/ 5 February 2015

Curbing illicit financial flows in Africa is imperative

Curbing Illicit Financial Flows In Africa Is Imperative

A recent report detailing how Africa lost $US1-trillion in the last 50 years through illicit financial flows of money has raised questions about it’s abilities to curb fraud evasion and other means of corporate profit hiding. It has also sparked interest in holding multinational corporates, which are mainly responsible for the capital outflow, accountable for their actions.

Last week, a panel led by Thabo Mbeki presented the report to the African Union summit.

The report called for lobbying at the United Nations by African countries for a declaration on illicit financial flows. 

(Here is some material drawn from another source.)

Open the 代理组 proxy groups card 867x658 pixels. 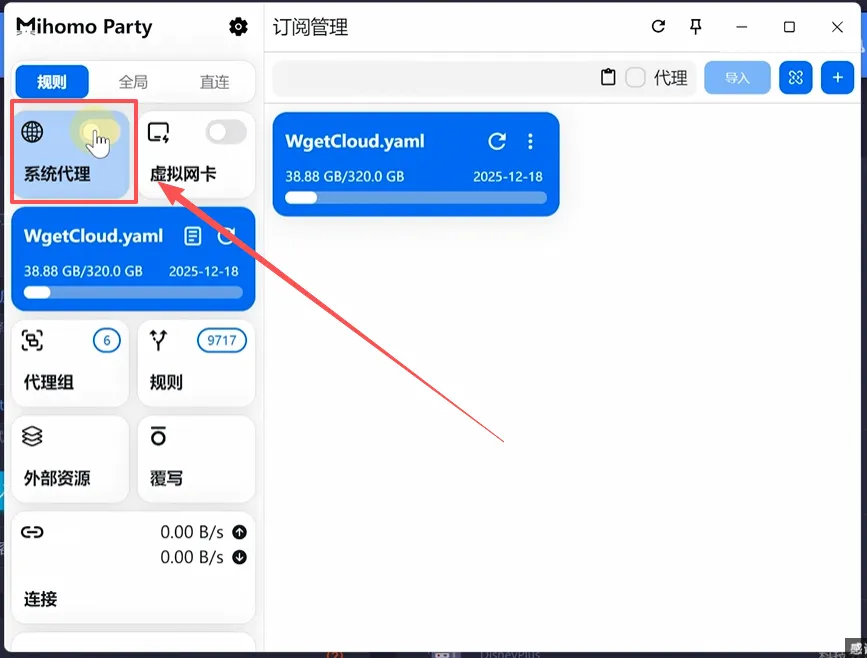70,362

Research shows how these flows rob developing countries of income taxes that rightfully belong to the host countries where companies operate, particularly in the extractives sector.

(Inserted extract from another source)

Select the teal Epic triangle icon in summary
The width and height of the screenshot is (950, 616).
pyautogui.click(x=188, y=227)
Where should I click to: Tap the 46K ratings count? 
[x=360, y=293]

Africa has lost more in illicit outflows in 50 years than it has gained in development aid, according to the report. In sub-Saharan Africa, up to 5.5% of gross domestic product is lost this way every year.

Questions have also been raised about whether the African Union (AU) has the necessary clout internationally to lobby for the necessary reforms. These would have to involve more corporate transparency, as well as tax reforms in offshore tax havens where illicit outflows inevitably end up.

The European Commission announced on Tuesday that it was investigating a number of corporate tax evasion schemes, including a Belgian system that allows companies to reduce their tax bills.

The commission is also looking into possible tax schemes involving Amazon, Italian car-maker Fiat in Luxembourg, Apple in Ireland and Starbucks in the Netherlands – all tax havens.

David Lewis, director of Corruption Watch in South Africa, says there are a range of measures that can be put in place by the private and public sectors to stop illicit flows.

There are also a number of voluntary initiatives that corporates can endorse that would not require further legislation, according to Lewis. 

One example is the Extractives Industry Transparency Initiative (Eiti) that aims to promote transparency in companies involved in resource extraction, such as oil or mining.

South Africa is not a signatory to the Eiti and companies can take the lead by introducing country-by-country reporting.

“Most private sector reports of listed companies are aggregated so it’s not possible to tell the flows out of each country,” Lewis says.

Transparency International runs a campaign called Unmask the Corrupt, and Corruption Watch is a partner.

One of the demands of the campaign is that there should be a public register of the beneficial ownership of companies, for example, information on who really owns nominal shares.

Lewis says companies who do not disclose beneficial ownership publicly should not be admitted to public tender.

He believes the South African government could do a lot more to curb illicit flows by implementing mechanisms already in place. For example, vendors of luxury goods like real estate, jewellery or luxury vehicles, are required to report suspicious transactions.

“This should be enforced more rigorously,” he says.

The Mbeki report also pointed a finger at the banking sector, which is also required to report suspicious transactions but in some instances has helped its clients to move large amounts of money across borders, without the authorities’ knowledge.

The benefits of voluntary disclosure
Phil Bloomer, executive director of the Business & Human Rights Resource Centre, says schemes to avoid paying corporate tax deprive developing countries of the resources necessary to deliver basic human rights to their citizens.

“Some companies have shown leadership in this area by voluntarily disclosing total tax and royalty payments, and pushing government to close loopholes and eliminate tax havens.

“However, much more needs to be done as many companies still use sophisticated methods to avoid paying taxes. This is documented by numerous civil society groups. Companies must recognise that these short-term profit gains are far out-weighed by the benefits of operating with educated, healthy and happy communities and workforces,” Bloomer said.

Peter Vale, professor of humanities at the University of Johannesburg, says it is unlikely that the AU would have the necessary clout to force real change at the UN. But it is also unlikely that the matter would ever reach the UN Security Council.

False promises and the Greek question
The only way the practice could potentially be curbed is if it reaches the attention of the World Bank or the International Monetary Fund, he says.

Vale says the exploitation of Africa in this way often takes place within the context of promises of job creation and foreign investment, which are often false.

More broadly, the growing resistance to illicit financial flows is part of a growing backlash against the neoliberal economic system.

“Greece shows you the extent of the disarray that the financial system is in,” says Vale. 

“For example, much of the conversation at the World Economic Forum in Davos was around whether Greece was going to be squeezed out of the European Union. It was really about the establishment trying to reassert itself.”

“The Greek question is another example of the way international finance rallies against dissonant voices. Greece is also an interesting test – all of these examples are like buoys bobbing in a very turbulent sea and each of them sends out a red flag that the system itself is in crisis.” he said.